Jan PeŇ°ta <jan.pe...@certicon.cz> writes:

> I have following situation:
>
> A - B - C - I - J                       master
>                \ - D - E - F               feature 1
>                                  \ G - H     feature 2 (working copy)
>
> I would like tu update whole tree with latest changes in master
>
> A - B - C - I - J                                              master
>                            \ - D* - E* - F*                  feature 1
>                                                    \ G* - H*     feature 2
> (working copy)
>
>
> Is there some way how to do it without swithing to each branch and update
> them manually?

With these asterisks I would assume that you are rebasing feature #n
on top of updated master.  As rebasing requires you to have a
working tree, so that you can resolve potential conflicts between
your work and work done on the updated upstream, you fundamentally
would need to check out the branch you work on.

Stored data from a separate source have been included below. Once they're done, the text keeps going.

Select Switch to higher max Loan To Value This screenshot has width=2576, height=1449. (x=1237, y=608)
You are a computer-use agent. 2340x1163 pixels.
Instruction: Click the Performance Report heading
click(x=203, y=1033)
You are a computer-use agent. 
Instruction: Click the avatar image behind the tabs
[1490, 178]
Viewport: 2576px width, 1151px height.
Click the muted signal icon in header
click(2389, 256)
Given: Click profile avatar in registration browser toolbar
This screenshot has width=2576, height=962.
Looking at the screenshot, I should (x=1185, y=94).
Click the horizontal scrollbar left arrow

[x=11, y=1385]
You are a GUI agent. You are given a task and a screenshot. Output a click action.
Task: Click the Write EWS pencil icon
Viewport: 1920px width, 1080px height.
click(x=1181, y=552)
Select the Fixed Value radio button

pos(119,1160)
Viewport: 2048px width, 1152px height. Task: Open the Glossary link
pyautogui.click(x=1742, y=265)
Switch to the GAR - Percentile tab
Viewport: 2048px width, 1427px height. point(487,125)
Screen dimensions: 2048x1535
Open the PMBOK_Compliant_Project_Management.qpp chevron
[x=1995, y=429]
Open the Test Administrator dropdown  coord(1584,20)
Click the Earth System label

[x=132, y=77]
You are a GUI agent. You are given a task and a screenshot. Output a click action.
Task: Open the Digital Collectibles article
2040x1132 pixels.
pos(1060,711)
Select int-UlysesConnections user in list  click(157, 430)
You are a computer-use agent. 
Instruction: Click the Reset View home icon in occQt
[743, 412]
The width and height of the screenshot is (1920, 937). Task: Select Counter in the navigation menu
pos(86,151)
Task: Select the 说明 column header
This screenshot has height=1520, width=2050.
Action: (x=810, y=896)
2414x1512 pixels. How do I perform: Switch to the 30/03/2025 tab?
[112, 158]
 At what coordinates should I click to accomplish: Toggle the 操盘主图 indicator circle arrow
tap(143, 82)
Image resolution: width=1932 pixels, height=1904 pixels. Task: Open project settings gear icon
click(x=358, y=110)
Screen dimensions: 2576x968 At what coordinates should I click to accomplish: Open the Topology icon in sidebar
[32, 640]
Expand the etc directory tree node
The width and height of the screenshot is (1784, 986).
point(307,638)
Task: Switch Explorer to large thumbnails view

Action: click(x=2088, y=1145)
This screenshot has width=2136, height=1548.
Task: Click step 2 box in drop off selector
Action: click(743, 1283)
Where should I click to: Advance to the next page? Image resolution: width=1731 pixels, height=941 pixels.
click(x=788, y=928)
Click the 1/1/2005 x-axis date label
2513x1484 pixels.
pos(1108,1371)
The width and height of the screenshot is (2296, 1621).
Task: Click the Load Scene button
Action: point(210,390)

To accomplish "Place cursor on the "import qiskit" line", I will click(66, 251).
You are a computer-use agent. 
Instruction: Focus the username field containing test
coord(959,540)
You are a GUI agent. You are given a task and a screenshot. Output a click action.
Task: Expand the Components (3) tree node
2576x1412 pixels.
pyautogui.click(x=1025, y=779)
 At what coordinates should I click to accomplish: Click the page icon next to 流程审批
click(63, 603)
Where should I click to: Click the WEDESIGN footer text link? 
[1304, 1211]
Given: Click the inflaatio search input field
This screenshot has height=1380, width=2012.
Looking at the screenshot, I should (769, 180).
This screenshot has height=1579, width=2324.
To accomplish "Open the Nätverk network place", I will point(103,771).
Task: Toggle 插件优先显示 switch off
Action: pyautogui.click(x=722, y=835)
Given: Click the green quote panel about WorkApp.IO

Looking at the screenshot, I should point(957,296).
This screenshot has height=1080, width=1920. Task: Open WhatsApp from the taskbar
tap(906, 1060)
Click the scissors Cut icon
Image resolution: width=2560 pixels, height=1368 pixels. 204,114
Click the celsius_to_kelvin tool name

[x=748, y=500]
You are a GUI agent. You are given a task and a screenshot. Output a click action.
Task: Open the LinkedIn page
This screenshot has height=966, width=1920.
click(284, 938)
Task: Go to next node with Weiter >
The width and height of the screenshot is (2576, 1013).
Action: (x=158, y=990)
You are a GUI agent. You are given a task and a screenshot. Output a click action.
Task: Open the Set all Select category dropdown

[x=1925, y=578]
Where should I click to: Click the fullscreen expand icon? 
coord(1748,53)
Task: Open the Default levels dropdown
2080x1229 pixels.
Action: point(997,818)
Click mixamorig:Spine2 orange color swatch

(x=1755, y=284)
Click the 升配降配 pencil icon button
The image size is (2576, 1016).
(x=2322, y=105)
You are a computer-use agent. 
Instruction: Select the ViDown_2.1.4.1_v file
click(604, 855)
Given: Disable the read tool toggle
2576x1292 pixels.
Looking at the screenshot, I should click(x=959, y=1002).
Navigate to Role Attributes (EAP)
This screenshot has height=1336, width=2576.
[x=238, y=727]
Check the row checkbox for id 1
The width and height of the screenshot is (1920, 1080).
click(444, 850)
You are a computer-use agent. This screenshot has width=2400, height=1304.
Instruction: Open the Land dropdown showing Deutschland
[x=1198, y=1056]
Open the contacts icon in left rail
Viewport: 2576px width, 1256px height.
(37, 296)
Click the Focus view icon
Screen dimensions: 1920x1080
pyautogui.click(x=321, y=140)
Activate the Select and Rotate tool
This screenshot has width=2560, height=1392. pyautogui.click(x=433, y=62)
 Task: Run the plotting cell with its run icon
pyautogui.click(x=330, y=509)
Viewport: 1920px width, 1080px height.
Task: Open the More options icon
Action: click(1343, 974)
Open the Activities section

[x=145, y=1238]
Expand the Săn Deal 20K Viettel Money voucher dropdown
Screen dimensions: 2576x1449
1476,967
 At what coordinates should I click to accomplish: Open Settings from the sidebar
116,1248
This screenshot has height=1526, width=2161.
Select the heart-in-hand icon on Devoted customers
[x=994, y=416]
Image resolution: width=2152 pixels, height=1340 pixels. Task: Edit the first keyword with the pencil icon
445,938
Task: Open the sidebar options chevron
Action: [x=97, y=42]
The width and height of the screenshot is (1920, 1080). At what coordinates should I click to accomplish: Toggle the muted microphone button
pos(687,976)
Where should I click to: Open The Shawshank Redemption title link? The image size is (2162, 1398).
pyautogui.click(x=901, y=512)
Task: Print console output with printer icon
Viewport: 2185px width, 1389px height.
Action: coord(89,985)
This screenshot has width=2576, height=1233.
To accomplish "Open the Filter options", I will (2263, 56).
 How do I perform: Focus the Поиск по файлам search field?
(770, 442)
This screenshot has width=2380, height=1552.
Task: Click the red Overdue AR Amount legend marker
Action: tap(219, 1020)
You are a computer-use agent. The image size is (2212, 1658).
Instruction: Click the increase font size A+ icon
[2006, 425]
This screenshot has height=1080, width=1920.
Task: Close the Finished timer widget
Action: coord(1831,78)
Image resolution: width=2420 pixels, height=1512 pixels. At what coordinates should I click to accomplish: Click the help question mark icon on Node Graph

In the case you depicted where feature-1 is a complete subset of
feature-2, you are rebasing both of them, and you do not end up in
a nasty conflict, you could start from this state:

    A---B---C master
             \
              D---E---F feature-1
                       \
                        G---H feature-2

update the master from the upstream:

    $ git checkout master ; git pull

    A---B---C---I---J master
             \
              D---E---F feature-1
                       \
                        G---H feature-2

rebase feature-2 on top of the updated master:

    $ git rebase master feature-2

                                G'--H' feature-2
                               /
                      D'--E'--F'
                     /
    A---B---C---I---J master
             \
              D---E---F feature-1
                       \
                        G---H

and finally repoint feature-1 to its updated version:

    $ git branch -f feature-1 F'

                                G'--H' feature-2
                               /
                      D'--E'--F' feature-1
                     /
    A---B---C---I---J master
             \
              D---E---F
                       \
                        G---H

Depending on the interaction between commits C..J and C..F, your
rebasing of feature-2 may end up not losing any of D', E' or F'.
Imagine the case where J was committed on the upstream by applying
the same patch as the original E; E' will become redundant and the
result of your "git rebase master feature-2" may look like this
instead:

                            G'--H' feature-2
                           /
                      D'--F'
                     /
    A---B---C---I---J master
             \
              D---E---F feature-1
                       \
                        G---H

Or J could remove something E depends on, in which case you may have
to add it back with a new commit X when you rebase feature-2, like
so:

                                    G'--H' feature-2
                                   /
                      D'--X---E'--F'
                     /
    A---B---C---I---J master
             \
              D---E---F feature-1
                       \
                        G---H

Because you cannot mechanically decide where the tip of updated
feature-1 has to be, you would need to use your brain to decide
where to repoint the tip of feature-1 in the last step.